> **Brief**: All of the data is to be set down again without any alteration.

Information given START

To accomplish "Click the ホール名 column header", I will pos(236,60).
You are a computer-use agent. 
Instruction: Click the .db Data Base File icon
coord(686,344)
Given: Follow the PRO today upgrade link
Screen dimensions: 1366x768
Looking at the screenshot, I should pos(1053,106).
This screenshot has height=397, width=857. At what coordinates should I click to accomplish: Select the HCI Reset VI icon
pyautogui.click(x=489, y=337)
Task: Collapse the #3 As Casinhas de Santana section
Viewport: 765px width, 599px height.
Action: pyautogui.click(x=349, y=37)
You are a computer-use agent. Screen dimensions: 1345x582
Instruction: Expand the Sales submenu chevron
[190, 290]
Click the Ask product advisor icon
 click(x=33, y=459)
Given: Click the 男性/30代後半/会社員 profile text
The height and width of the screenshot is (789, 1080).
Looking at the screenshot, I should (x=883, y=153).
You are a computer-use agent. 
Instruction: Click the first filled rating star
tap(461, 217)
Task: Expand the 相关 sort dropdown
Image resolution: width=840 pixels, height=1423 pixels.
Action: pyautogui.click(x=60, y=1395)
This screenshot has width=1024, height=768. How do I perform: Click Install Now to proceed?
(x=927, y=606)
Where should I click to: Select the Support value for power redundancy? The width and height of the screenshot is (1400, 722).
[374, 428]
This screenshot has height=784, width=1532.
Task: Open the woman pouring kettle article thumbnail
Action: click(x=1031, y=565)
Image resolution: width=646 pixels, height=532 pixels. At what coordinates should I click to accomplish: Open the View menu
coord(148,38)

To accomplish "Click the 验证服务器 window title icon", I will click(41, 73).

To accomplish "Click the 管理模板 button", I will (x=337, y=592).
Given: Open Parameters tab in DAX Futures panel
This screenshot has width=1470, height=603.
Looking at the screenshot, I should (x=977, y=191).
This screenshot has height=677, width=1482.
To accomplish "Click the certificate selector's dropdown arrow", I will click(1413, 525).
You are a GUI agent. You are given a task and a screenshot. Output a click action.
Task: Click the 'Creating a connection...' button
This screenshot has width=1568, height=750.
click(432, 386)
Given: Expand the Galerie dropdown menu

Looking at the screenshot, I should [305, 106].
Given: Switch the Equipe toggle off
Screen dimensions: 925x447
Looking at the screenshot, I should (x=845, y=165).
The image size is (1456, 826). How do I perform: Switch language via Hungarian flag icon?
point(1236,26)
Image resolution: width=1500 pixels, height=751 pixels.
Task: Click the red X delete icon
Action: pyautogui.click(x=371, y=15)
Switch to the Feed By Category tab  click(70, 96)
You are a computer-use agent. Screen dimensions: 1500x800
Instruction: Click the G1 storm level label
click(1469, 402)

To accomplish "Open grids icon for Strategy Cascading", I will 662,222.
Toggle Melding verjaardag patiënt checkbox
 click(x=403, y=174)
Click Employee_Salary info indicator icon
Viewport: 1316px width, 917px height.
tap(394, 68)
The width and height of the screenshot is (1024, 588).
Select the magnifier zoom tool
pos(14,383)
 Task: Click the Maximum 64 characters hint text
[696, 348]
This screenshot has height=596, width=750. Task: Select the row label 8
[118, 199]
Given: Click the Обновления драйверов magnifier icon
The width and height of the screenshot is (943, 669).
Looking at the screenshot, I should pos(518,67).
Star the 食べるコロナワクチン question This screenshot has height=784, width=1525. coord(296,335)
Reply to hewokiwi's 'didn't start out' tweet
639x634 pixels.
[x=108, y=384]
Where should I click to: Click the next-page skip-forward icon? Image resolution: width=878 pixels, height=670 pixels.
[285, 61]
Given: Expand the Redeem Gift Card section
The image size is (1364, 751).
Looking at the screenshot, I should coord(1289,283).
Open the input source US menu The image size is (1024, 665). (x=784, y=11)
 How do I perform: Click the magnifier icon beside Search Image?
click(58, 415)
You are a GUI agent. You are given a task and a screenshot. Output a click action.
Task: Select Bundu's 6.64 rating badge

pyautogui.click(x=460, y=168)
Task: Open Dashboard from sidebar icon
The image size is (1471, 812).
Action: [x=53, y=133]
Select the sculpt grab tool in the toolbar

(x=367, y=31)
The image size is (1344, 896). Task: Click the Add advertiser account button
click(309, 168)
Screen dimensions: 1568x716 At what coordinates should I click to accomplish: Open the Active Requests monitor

Information given END

> **Answer to the exercise**:
To accomplish "Click the ホール名 column header", I will pos(236,60).
You are a computer-use agent. 
Instruction: Click the .db Data Base File icon
coord(686,344)
Given: Follow the PRO today upgrade link
Screen dimensions: 1366x768
Looking at the screenshot, I should pos(1053,106).
This screenshot has height=397, width=857. At what coordinates should I click to accomplish: Select the HCI Reset VI icon
pyautogui.click(x=489, y=337)
Task: Collapse the #3 As Casinhas de Santana section
Viewport: 765px width, 599px height.
Action: pyautogui.click(x=349, y=37)
You are a computer-use agent. Screen dimensions: 1345x582
Instruction: Expand the Sales submenu chevron
[190, 290]
Click the Ask product advisor icon
 click(x=33, y=459)
Given: Click the 男性/30代後半/会社員 profile text
The height and width of the screenshot is (789, 1080).
Looking at the screenshot, I should (x=883, y=153).
You are a computer-use agent. 
Instruction: Click the first filled rating star
tap(461, 217)
Task: Expand the 相关 sort dropdown
Image resolution: width=840 pixels, height=1423 pixels.
Action: pyautogui.click(x=60, y=1395)
This screenshot has width=1024, height=768. How do I perform: Click Install Now to proceed?
(x=927, y=606)
Where should I click to: Select the Support value for power redundancy? The width and height of the screenshot is (1400, 722).
[374, 428]
This screenshot has height=784, width=1532.
Task: Open the woman pouring kettle article thumbnail
Action: click(x=1031, y=565)
Image resolution: width=646 pixels, height=532 pixels. At what coordinates should I click to accomplish: Open the View menu
coord(148,38)

To accomplish "Click the 验证服务器 window title icon", I will click(41, 73).

To accomplish "Click the 管理模板 button", I will (x=337, y=592).
Given: Open Parameters tab in DAX Futures panel
This screenshot has width=1470, height=603.
Looking at the screenshot, I should (x=977, y=191).
This screenshot has height=677, width=1482.
To accomplish "Click the certificate selector's dropdown arrow", I will click(1413, 525).
You are a GUI agent. You are given a task and a screenshot. Output a click action.
Task: Click the 'Creating a connection...' button
This screenshot has width=1568, height=750.
click(432, 386)
Given: Expand the Galerie dropdown menu

Looking at the screenshot, I should [305, 106].
Given: Switch the Equipe toggle off
Screen dimensions: 925x447
Looking at the screenshot, I should (x=845, y=165).
The image size is (1456, 826). How do I perform: Switch language via Hungarian flag icon?
point(1236,26)
Image resolution: width=1500 pixels, height=751 pixels.
Task: Click the red X delete icon
Action: pyautogui.click(x=371, y=15)
Switch to the Feed By Category tab  click(70, 96)
You are a computer-use agent. Screen dimensions: 1500x800
Instruction: Click the G1 storm level label
click(1469, 402)

To accomplish "Open grids icon for Strategy Cascading", I will 662,222.
Toggle Melding verjaardag patiënt checkbox
 click(x=403, y=174)
Click Employee_Salary info indicator icon
Viewport: 1316px width, 917px height.
tap(394, 68)
The width and height of the screenshot is (1024, 588).
Select the magnifier zoom tool
pos(14,383)
 Task: Click the Maximum 64 characters hint text
[696, 348]
This screenshot has height=596, width=750. Task: Select the row label 8
[118, 199]
Given: Click the Обновления драйверов magnifier icon
The width and height of the screenshot is (943, 669).
Looking at the screenshot, I should pos(518,67).
Star the 食べるコロナワクチン question This screenshot has height=784, width=1525. coord(296,335)
Reply to hewokiwi's 'didn't start out' tweet
639x634 pixels.
[x=108, y=384]
Where should I click to: Click the next-page skip-forward icon? Image resolution: width=878 pixels, height=670 pixels.
[285, 61]
Given: Expand the Redeem Gift Card section
The image size is (1364, 751).
Looking at the screenshot, I should coord(1289,283).
Open the input source US menu The image size is (1024, 665). (x=784, y=11)
 How do I perform: Click the magnifier icon beside Search Image?
click(58, 415)
You are a GUI agent. You are given a task and a screenshot. Output a click action.
Task: Select Bundu's 6.64 rating badge

pyautogui.click(x=460, y=168)
Task: Open Dashboard from sidebar icon
The image size is (1471, 812).
Action: [x=53, y=133]
Select the sculpt grab tool in the toolbar

(x=367, y=31)
The image size is (1344, 896). Task: Click the Add advertiser account button
click(309, 168)
Screen dimensions: 1568x716 At what coordinates should I click to accomplish: Open the Active Requests monitor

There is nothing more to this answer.